33 Si l’on se réfère aux différents stades de changement définis par Proshaska et al. (1997), Ludivine serait ainsi dans la phase dite « d’action » lorsqu’elle commence le suivi, soit, dans une mise en route concrète du changement. En effet, rappelons qu’elle s’est fait interdire elle-même l’accès au casino. Dans cette démarche, les auteurs préconisent de valoriser la démarche du joueur, maintenir sa motivation et rappeler les effets négatifs du jeu pour aboutir à la consolidation du changement.
34 L’arrêt de ses habitudes de jeu a eu sur la patiente des répercussions qu’elle qualifie de négatives sur son quotidien. Ludivine dit devoir : « combler les trous quand mon mari et ma fille ne sont pas là sinon je m’ennuie ». Afin qu’elle puisse dépasser ses perceptions négatives de l’arrêt du jeu comme l’ennui nous avons travaillé dans un premier temps avec Ludivine sur une nouvelle structuration de son environnement. En effet, la patiente appréciait faire du cheval, toutefois elle ne pratiquait plus, tant son comportement de jeu avait envahi son existence ne laissant plus de place pour d’autres activités. Depuis peu, elle s’est à nouveau inscrite dans un centre équestre et exprime avoir retrouvé « le goût » de s’y rendre.
35 Dans un second temps, ce rapport au temps et à l’ennui chez Ludivine prend un autre sens. Comme si le temps dans les casinos permettait à Ludivine une échappée vers un univers hors du temps, évitant ainsi tant que possible celui de la réalité. Effectivement, se confronter au temps revient à se risquer à la confrontation avec soi-même et l’expérience de l’ennui peut s’apparenter à l’angoisse et à la mort. Pour David (2011) : « l’ennui demande non à être fui, chassé ou tué, mais converti, approfondi, creusé ».
36 D’autre part, la mise en évidence des dommages générés par son comportement de jeu a amené Ludivine à évoquer sa sphère familiale et notamment la relation avec son mari. Le conjoint de Ludivine a donc été reçu en entretien par un infirmier du service où il a pu exprimer sa détresse et son sentiment d’impuissance vis-à-vis de la situation. Effectivement, Ludivine et son conjoint échangent très peu. Rapidement lors des entretiens les difficultés de communications sont apparues comme l’une des sources de leurs conflits.
Perspectives thérapeutiques et conclusion
37 La prise en charge de Ludivine est pluridisciplinaire et complémentaire. Le suivi psychologique semble nécessiter encore du temps. L’alliance thérapeutique établie avec cette patiente laisse envisager de pouvoir continuer ce travail psychothérapeutique.

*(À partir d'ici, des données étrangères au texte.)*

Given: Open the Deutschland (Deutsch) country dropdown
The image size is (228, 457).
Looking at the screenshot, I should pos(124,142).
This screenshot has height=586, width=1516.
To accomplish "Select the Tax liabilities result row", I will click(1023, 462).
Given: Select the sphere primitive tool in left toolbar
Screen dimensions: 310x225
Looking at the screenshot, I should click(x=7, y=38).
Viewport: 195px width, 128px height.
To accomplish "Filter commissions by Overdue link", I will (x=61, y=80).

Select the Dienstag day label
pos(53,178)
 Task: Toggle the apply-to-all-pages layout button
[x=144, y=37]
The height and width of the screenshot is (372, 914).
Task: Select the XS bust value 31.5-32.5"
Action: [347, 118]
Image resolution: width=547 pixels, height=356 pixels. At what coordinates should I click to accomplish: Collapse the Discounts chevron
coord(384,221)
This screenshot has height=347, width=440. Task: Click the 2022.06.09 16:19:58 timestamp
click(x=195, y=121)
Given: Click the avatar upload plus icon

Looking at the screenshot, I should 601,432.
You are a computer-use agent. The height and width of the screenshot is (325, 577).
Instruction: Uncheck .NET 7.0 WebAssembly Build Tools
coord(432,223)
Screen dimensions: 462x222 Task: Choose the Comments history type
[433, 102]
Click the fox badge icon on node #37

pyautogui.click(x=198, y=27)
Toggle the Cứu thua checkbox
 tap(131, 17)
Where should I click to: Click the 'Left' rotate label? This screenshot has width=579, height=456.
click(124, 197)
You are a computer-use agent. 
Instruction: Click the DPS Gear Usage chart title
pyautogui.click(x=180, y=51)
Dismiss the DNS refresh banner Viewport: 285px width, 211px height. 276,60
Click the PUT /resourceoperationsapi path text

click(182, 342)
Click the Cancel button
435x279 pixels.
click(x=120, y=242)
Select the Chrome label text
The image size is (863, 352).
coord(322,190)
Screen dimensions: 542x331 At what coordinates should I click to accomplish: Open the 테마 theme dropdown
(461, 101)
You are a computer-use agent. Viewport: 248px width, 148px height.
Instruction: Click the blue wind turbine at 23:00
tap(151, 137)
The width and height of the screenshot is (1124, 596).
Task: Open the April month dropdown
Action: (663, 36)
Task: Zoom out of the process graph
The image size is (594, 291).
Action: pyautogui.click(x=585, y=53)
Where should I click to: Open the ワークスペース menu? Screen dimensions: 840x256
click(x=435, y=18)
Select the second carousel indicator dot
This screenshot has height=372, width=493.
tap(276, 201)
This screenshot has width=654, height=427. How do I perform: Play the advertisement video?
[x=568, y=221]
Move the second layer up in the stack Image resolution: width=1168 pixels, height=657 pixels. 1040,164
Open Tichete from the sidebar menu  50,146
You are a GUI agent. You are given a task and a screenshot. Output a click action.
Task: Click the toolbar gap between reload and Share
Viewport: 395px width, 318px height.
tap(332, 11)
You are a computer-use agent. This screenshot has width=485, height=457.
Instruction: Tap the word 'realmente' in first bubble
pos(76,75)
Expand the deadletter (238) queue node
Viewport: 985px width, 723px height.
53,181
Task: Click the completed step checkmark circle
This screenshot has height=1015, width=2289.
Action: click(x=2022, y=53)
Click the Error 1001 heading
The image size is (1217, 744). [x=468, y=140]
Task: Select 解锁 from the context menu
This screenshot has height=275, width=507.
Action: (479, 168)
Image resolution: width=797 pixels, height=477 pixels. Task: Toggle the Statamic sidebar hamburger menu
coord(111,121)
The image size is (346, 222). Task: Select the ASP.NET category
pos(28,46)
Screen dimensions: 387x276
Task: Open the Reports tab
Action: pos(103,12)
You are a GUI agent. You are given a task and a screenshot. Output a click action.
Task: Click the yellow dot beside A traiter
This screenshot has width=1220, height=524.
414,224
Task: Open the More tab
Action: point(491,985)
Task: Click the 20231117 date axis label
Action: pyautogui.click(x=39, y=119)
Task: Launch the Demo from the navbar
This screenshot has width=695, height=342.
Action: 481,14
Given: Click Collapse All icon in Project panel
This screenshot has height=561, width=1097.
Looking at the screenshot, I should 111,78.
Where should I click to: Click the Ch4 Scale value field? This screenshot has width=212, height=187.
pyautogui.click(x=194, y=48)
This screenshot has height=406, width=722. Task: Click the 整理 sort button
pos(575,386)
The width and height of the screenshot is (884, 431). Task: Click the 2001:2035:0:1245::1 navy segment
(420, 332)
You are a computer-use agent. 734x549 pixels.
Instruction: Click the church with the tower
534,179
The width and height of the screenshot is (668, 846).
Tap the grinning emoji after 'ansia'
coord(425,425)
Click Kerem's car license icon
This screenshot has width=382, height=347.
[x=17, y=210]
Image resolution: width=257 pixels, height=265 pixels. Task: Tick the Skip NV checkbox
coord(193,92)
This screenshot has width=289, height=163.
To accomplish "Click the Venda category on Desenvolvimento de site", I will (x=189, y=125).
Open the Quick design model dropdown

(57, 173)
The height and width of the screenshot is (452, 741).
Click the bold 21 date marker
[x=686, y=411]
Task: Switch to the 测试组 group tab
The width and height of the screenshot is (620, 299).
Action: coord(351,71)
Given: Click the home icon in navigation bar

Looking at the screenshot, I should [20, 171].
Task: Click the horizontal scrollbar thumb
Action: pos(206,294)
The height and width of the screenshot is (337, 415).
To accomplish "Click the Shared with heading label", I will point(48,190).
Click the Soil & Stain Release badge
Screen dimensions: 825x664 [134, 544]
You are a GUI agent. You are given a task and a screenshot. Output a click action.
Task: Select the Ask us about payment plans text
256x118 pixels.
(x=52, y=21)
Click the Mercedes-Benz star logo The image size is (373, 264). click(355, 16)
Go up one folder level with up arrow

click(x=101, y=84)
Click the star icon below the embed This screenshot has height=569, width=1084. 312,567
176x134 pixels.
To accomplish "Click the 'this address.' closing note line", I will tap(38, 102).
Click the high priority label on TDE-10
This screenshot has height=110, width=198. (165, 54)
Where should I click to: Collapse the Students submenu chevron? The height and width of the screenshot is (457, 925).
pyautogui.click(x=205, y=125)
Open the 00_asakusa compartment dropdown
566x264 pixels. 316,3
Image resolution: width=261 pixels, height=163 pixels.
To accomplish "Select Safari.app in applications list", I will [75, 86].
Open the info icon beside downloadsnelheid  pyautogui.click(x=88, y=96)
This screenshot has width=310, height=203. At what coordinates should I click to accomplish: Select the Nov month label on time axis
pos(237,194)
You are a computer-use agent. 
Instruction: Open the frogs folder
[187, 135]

Il s’agira d’approfondir la fonction du jeu dans sa dynamique psychique inconsciente et de dépasser ses conflits inconscients à l’origine de ses troubles.
38 Par ailleurs, si l’on se réfère aux différentes typologies des joueurs pathologiques qui ont été élaborées, Ludivine semblerait correspondre au sous-groupe composé de personnes qui jouent pour réguler leurs affects, afin d’éviter de ressentir des émotions désagréables (Stewart et al., 2008) et qui s’accorderait aux « joueurs déprimés de manière répétitive » de McCormick (1987), ainsi qu’aux « joueurs émotionnellement vulnérables » de Blaszczynski et Nower (2002).
39 Ainsi, à travers l’étude du cas de Ludivine nous avons pu repérer dans quelle catégorie de joueurs pathologiques elle se situait et ainsi nous apporter des repères quant à sa prise en charge. Nonobstant, les spécificités propres de Ludivine nécessitent un soin et un accompagnement thérapeutique adapté et unique.